Dutch Innovations Promise Lower Maintenance Costs For Offshore Wind

Two Dutch companies have developed different technologies to simplify the connection of wind turbine components like monopiles and other transition pieces.

Two Dutch companies have developed different technologies to simplify the connection of wind turbine components like monopiles and other transition pieces.

Startup company Fistuca, a spin-off of Technical University Eindhoven, recently won the Offshore Wind Innovation Award with its Blue Wedge Connection technology, a maintenance-free wedge construction to connect turbines with monopiles. The Offshore Wind Innovation Award is organized by the Dutch offshore wind community, which includes major companies like Siemens and Van Oord.

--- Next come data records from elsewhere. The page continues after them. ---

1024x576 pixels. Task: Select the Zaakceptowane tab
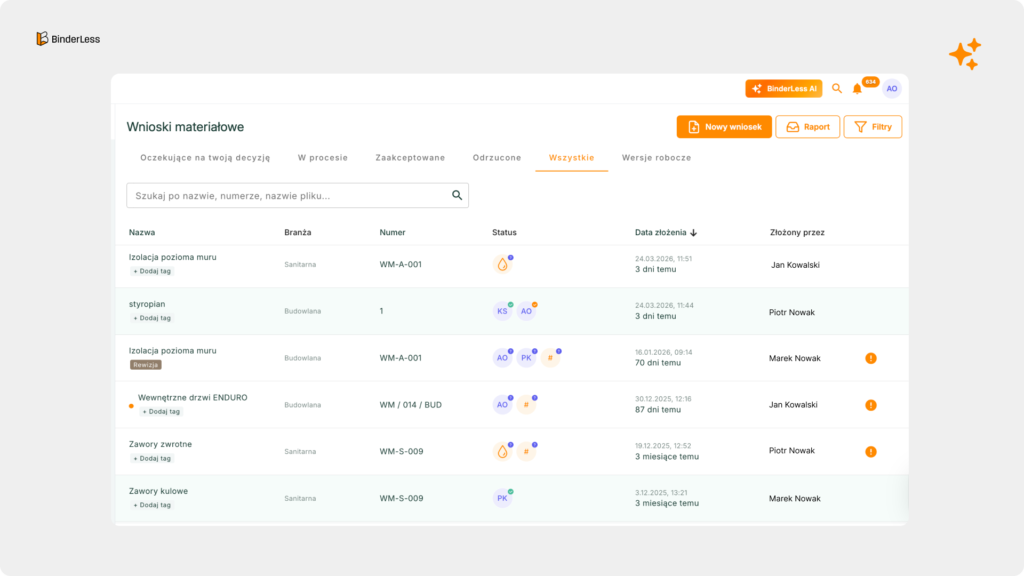410,158

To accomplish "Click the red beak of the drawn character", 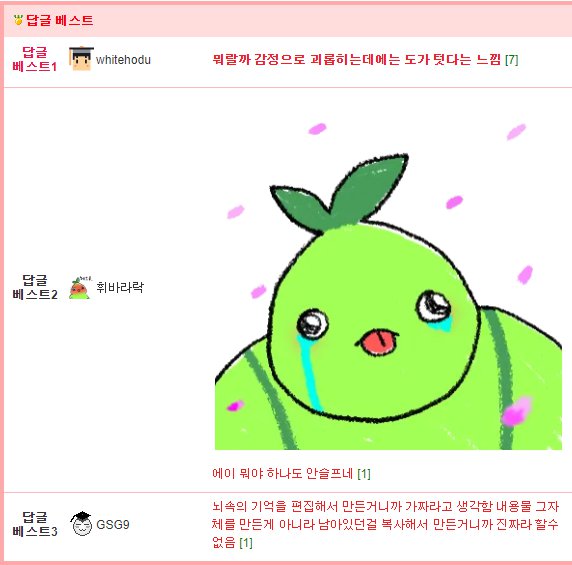I will 379,341.
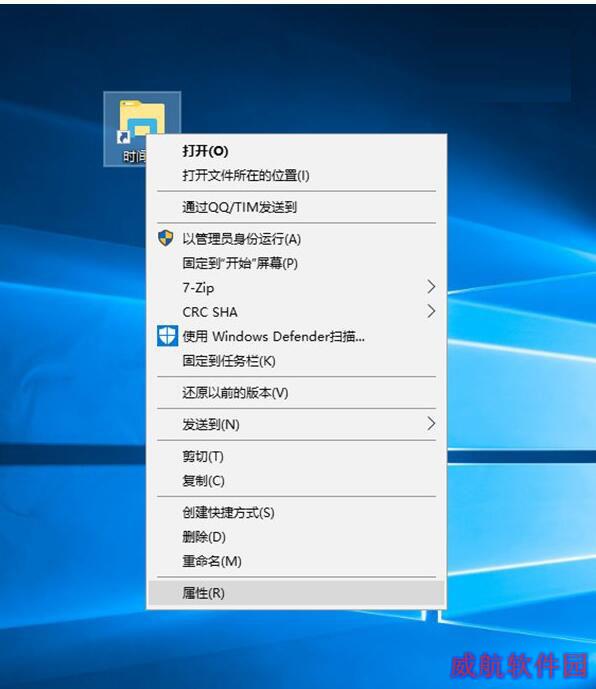
Task: Expand the 发送到(N) submenu arrow
Action: [431, 424]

According to the jury, the Blue Wedge Connection is faster and cheaper than bolted and grouted connections. In addition, thanks to the symmetrical distribution of forces, the connection is highly scalable and needs no maintenance.

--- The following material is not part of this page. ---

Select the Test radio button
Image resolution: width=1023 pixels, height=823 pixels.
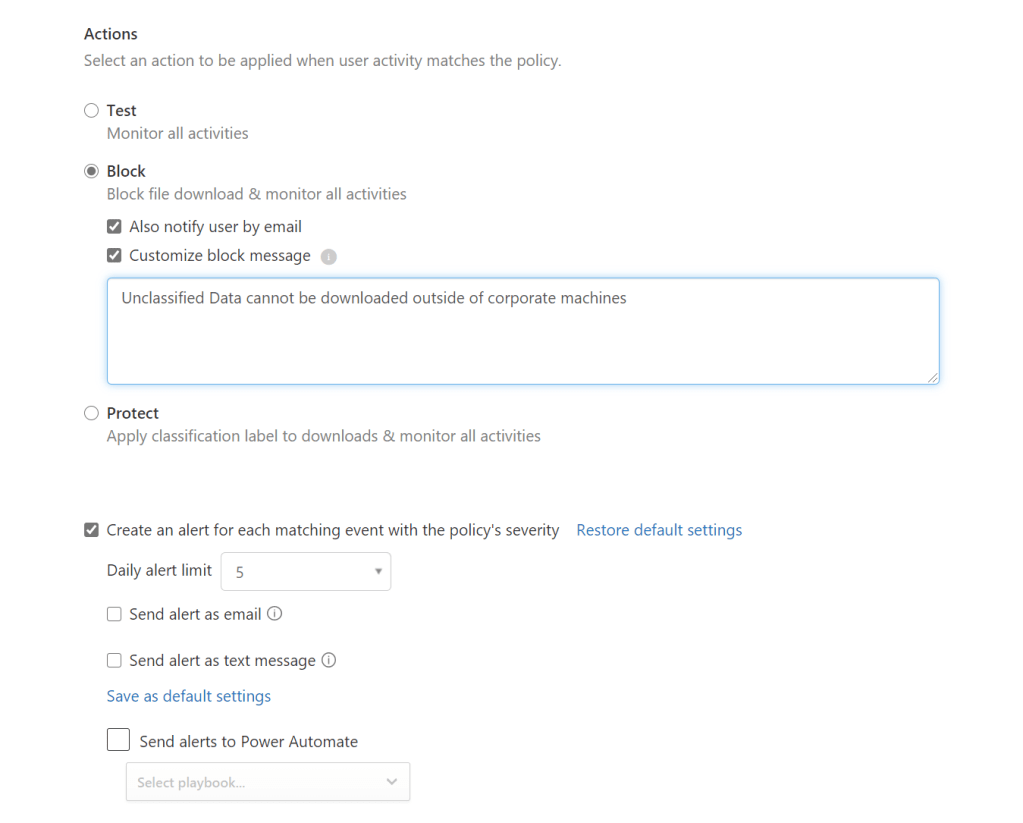[92, 111]
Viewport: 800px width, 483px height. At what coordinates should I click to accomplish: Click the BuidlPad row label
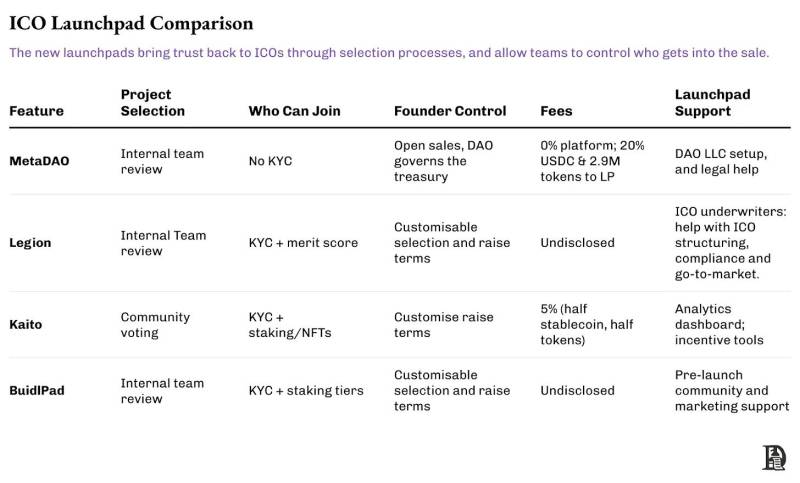(37, 391)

Currently, connections between turbines and monopiles are made with bolts or with grout (concrete). These require frequent re-bolting programs or grout adjustments which lead to high and sometimes unforeseen maintenance costs. The Blue Wedge Connection aims for zero maintenance, reduces installation time, and limits steel use.

Fistuca is not the only company working on new connection technologies. Earlier, in September of this year, a consortium of Dutch companies, called SJOR, installed a new so-called “Slip Joint” connection on a monopile of an existing wind turbine in Eneco’s Prinses Amalia Wind Park off the coast of IJmuiden.

The Slip Joint connection has been developed by DOT, another offshore wind technology company in the town of Delft. Both companies are spinoffs from Delft University of Technology, which has an extensive offshore wind research program and is also home to the Nuon Solar team which has frequently won the World Solar Challenge for solar-powered cars.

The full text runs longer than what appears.